SHORT EXERCISE: Could you quote every line of the material below word for word, leaving the pictures out?
[MATERIAL FOR THE TASK start]
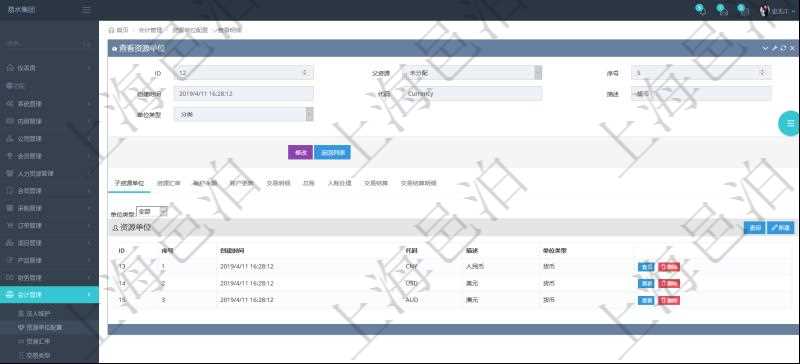Image resolution: width=800 pixels, height=364 pixels.
Task: Switch to the 总账 tab
Action: pyautogui.click(x=308, y=183)
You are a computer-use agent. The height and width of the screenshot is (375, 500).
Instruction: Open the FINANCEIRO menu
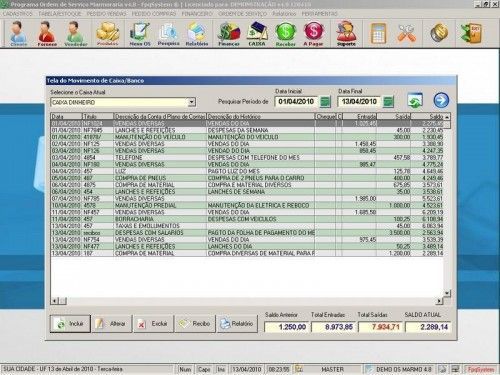pos(197,14)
[MATERIAL FOR THE TASK end]
SOLVED EXERCISE:
Image resolution: width=800 pixels, height=364 pixels.
Task: Switch to the 总账 tab
Action: pyautogui.click(x=308, y=183)
You are a computer-use agent. The height and width of the screenshot is (375, 500).
Instruction: Open the FINANCEIRO menu
pos(197,14)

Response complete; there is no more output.